• _Dataset items_
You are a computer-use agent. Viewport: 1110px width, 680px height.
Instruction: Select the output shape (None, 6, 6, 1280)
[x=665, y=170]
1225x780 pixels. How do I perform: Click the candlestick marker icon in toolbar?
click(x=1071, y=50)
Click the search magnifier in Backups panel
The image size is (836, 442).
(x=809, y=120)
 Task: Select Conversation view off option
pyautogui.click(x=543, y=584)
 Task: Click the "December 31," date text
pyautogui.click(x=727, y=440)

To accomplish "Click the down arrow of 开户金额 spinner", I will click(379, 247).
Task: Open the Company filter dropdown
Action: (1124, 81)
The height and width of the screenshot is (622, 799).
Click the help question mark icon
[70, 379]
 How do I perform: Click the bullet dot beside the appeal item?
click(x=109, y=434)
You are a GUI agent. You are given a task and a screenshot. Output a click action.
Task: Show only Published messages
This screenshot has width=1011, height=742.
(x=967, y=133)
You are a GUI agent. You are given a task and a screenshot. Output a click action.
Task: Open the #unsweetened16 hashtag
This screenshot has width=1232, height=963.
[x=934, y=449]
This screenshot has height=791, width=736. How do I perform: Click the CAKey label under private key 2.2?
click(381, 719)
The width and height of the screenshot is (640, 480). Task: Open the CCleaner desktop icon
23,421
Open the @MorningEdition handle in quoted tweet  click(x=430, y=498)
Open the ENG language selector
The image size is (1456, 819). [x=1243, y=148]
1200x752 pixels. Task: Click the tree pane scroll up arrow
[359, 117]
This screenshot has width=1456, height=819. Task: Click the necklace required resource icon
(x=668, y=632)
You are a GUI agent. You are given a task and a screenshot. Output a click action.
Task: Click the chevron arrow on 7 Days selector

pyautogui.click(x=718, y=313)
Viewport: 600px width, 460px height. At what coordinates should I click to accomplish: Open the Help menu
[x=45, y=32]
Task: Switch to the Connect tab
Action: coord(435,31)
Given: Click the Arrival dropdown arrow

• _The problem_
Give back the entries above precisely as they appear.

• _Solution_
You are a computer-use agent. Viewport: 1110px width, 680px height.
Instruction: Select the output shape (None, 6, 6, 1280)
[x=665, y=170]
1225x780 pixels. How do I perform: Click the candlestick marker icon in toolbar?
click(x=1071, y=50)
Click the search magnifier in Backups panel
The image size is (836, 442).
(x=809, y=120)
 Task: Select Conversation view off option
pyautogui.click(x=543, y=584)
 Task: Click the "December 31," date text
pyautogui.click(x=727, y=440)

To accomplish "Click the down arrow of 开户金额 spinner", I will click(379, 247).
Task: Open the Company filter dropdown
Action: (1124, 81)
The height and width of the screenshot is (622, 799).
Click the help question mark icon
[70, 379]
 How do I perform: Click the bullet dot beside the appeal item?
click(x=109, y=434)
You are a GUI agent. You are given a task and a screenshot. Output a click action.
Task: Show only Published messages
This screenshot has width=1011, height=742.
(x=967, y=133)
You are a GUI agent. You are given a task and a screenshot. Output a click action.
Task: Open the #unsweetened16 hashtag
This screenshot has width=1232, height=963.
[x=934, y=449]
This screenshot has height=791, width=736. How do I perform: Click the CAKey label under private key 2.2?
click(381, 719)
The width and height of the screenshot is (640, 480). Task: Open the CCleaner desktop icon
23,421
Open the @MorningEdition handle in quoted tweet  click(x=430, y=498)
Open the ENG language selector
The image size is (1456, 819). [x=1243, y=148]
1200x752 pixels. Task: Click the tree pane scroll up arrow
[359, 117]
This screenshot has width=1456, height=819. Task: Click the necklace required resource icon
(x=668, y=632)
You are a GUI agent. You are given a task and a screenshot. Output a click action.
Task: Click the chevron arrow on 7 Days selector

pyautogui.click(x=718, y=313)
Viewport: 600px width, 460px height. At what coordinates should I click to accomplish: Open the Help menu
[x=45, y=32]
Task: Switch to the Connect tab
Action: coord(435,31)
Given: Click the Arrival dropdown arrow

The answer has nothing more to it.